RHB highlighted the stake sale agreement saw Sunway “promising” GIC an internal rate of return (IRR) of 12.5% based on the ringgit and included a 3% preferred dividend while the proposed initial public offering for Sunway Healthcare would have to be completed by Jan 31, 2028.

“Valuation adjustment is capped at 4.5% and US$10mil (RM42mil) for share and cash top-up. If Sunway defaults on its obligations, GIC will exercise a put option that enables it to achieve a minimum US dollar IRR of 18.5%, ” RHB Research said.

“Given the punitive financial consequence, we believe management will ensure that the listing of Sunway Healthcare happens before the deadline, ” it added.

Meanwhile, TA Research highlighted that the implied equity value for Sunway Healthcare from this stake sale is equivalent to around 53% of Sunway Bhd’s current market capitalisation.

Sunway’s shares declined by five sen at its close to RM1.73 yesterday in line with the negative broader market sentiment on the Bursa Malaysia.

“Based on a price per bed basis, the disposal price is also compelling.
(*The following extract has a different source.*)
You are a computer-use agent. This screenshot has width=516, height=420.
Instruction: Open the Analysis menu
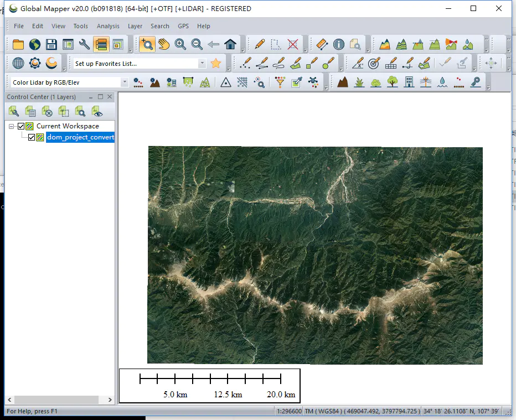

Sunway Healthcare’s current bed capacity of 856 beds implies a value of RM5.5mil per bed compared with the average listed hospitals in Malaysia of RM2.1mil per bed, ” the research house pointed out.

“Nonetheless, we believe the premium valuations takes into account of Sunway Healthcare’s strategic expansion plan. The price per bed would work out to around RM1.8mil upon the completion of the six new medical facilities, which will increase the group’s total bed capacity to 2, 560 beds, ” TA Research added.

While it was positive on the deal, it also noted that it was surprised by the hefty premiums that Sunway Healthcare is able to fetch.

“This suggests GIC’s confidence in Sunway’s ability to grow its healthcare division, ” it said maintaining its “buy” rating on Sunway with a higher target price of RM2.23 based on the sum-of-parts valuation.

MIDF Research pointed out that the stake disposal in Sunway Healthcare is expected to reduce earnings contribution from the healthcare segment to Sunway Bhd going forward.

“Hence, we revise our financial year 2021 (FY21) and FY22 earnings forecast by -0.8% and -2.2% respectively.

“Nevertheless, we revise our target price for Sunway to RM1.72 from RM1.55 due to higher value that is unlocked for the healthcare segment in our SOP valuation, ” MIDF Research said with a “neutral” call on Sunway.